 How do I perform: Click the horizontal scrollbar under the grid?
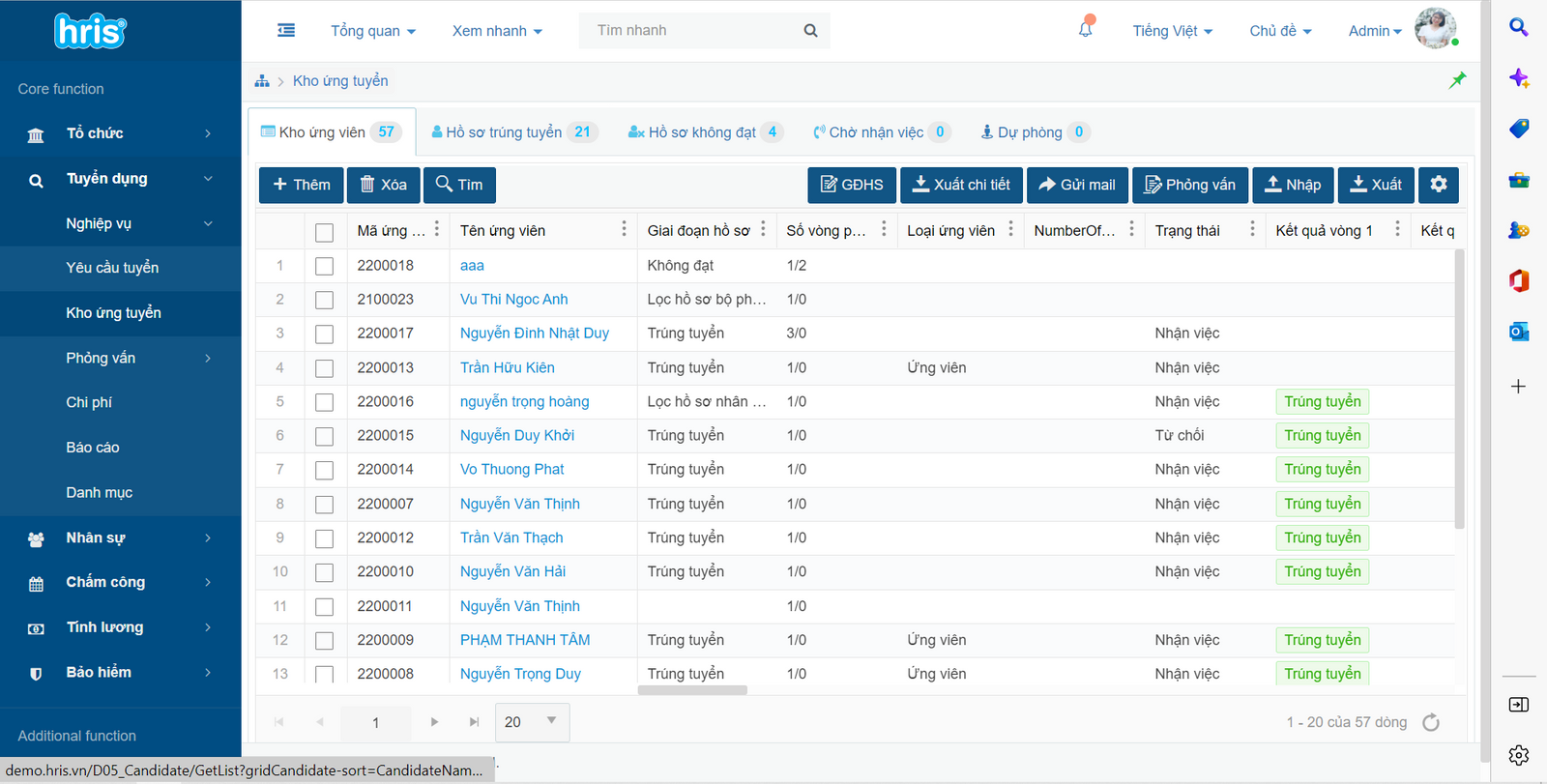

--

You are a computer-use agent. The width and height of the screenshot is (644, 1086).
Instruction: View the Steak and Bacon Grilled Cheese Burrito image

* * *

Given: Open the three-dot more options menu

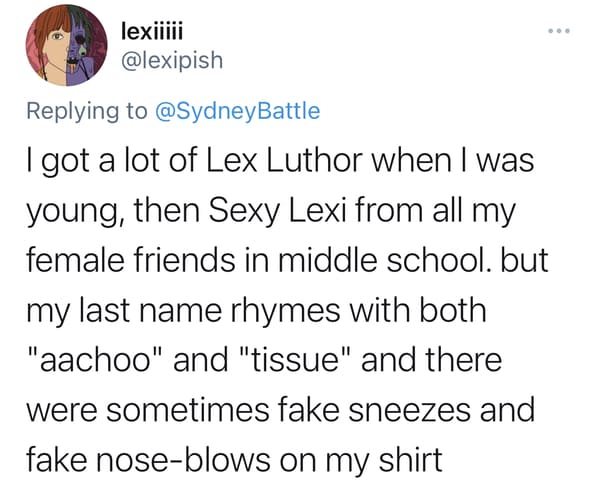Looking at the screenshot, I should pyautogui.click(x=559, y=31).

▸ **Exercise prompt**
Using the listing above, return word for word each line from the one that has "You are a computer-use" through the one that has "Instruction: View the", and no line outside that range.

▸ **Your solution**
You are a computer-use agent. The width and height of the screenshot is (644, 1086).
Instruction: View the Steak and Bacon Grilled Cheese Burrito image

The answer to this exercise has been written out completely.